HLA-DR5 (Human Leukocyte Antigen DR5) is a protein that is encoded by a gene in the human leukocyte antigen (HLA) complex. The HLA complex is a group of genes located on chromosome 6 that plays a critical role in the immune system. HLA-DR5 is a type of HLA class II molecule that is expressed on the surface of immune cells called dendritic cells and monocytes.

HLA-DR5 is involved in the presentation of peptides, which are short chains of amino acids, to T cells, a type of immune cell that plays a key role in the immune response. When HLA-DR5 exposes a peptide to a T cell, it can activate the T cell and initiate an immunological response to the peptide.
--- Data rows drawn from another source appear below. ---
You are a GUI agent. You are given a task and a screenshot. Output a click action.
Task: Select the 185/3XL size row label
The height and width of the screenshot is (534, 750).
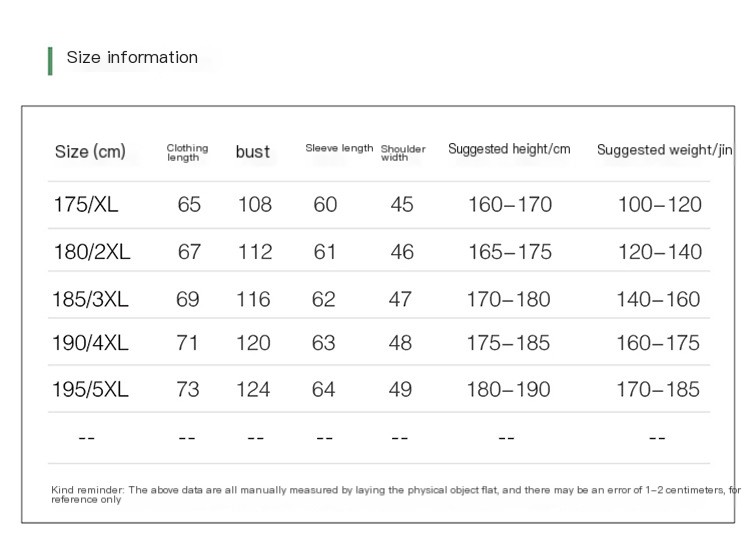(x=90, y=300)
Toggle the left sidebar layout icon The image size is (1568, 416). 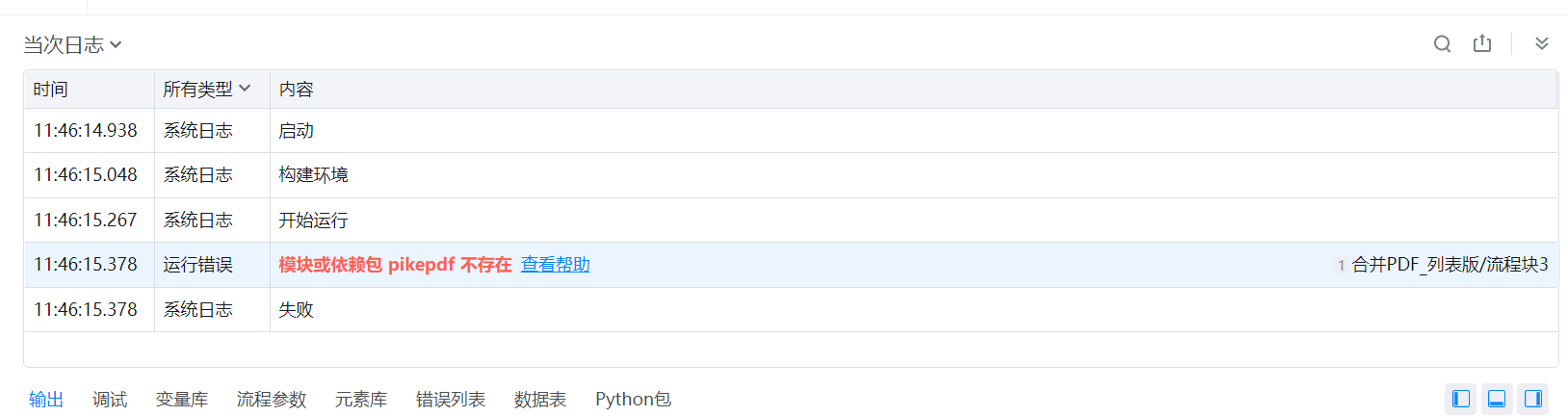1461,399
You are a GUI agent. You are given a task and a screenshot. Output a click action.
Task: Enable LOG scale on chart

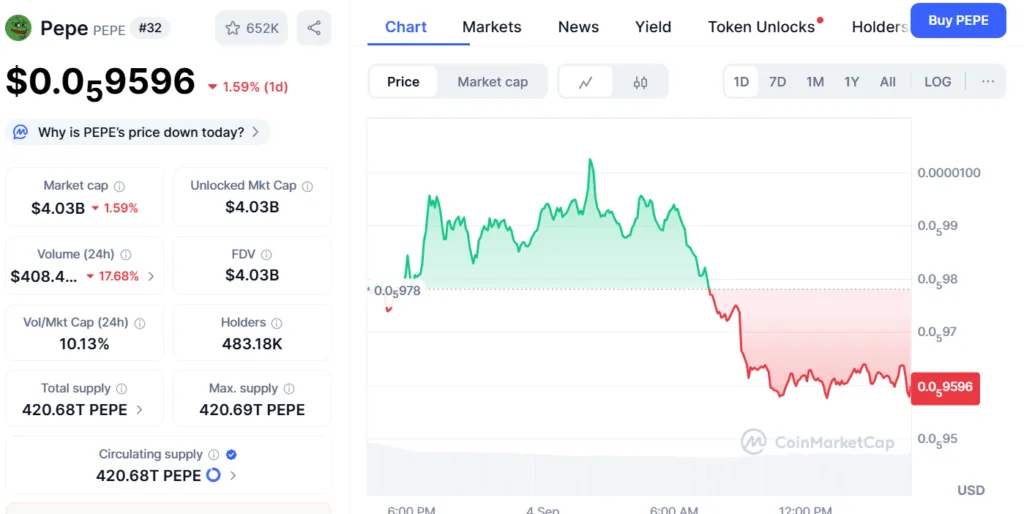[x=937, y=82]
HLA-DR5 has been the focus of research in the field of immunology due to its potential role in the development of autoimmune disorders, such as rheumatoid arthritis, and in the response to certain infections, such as HIV. In addition, HLA-DR5 has also been studied in the context of organ transplantation, as HLA matching is important in determining the success of a transplant.

Serology

Except for a few DRB1* alleles, the reactivity of DR5 is relatively poor.

Disease associations
DR5 is associated with persistent generalized lymphadenopathy and Kaposi's sarcoma in AIDS, juvenile rheumatoid arthritis, pernicious anemia, Hashimoto's thyroiditis, mycosis fungoides, polyglandular deficiency syndrome, systemic sclerosis, childhood epilepsy,  early-onset alopecia areata, short-ragweed Ra6 allergy, primary antiphospholipid syndrome, and increased longevity in the Dutch.

Genetic linkage
HLA-DR5 reactive gene products are linked to serology of HLA-DRB3 (HLA-DR52).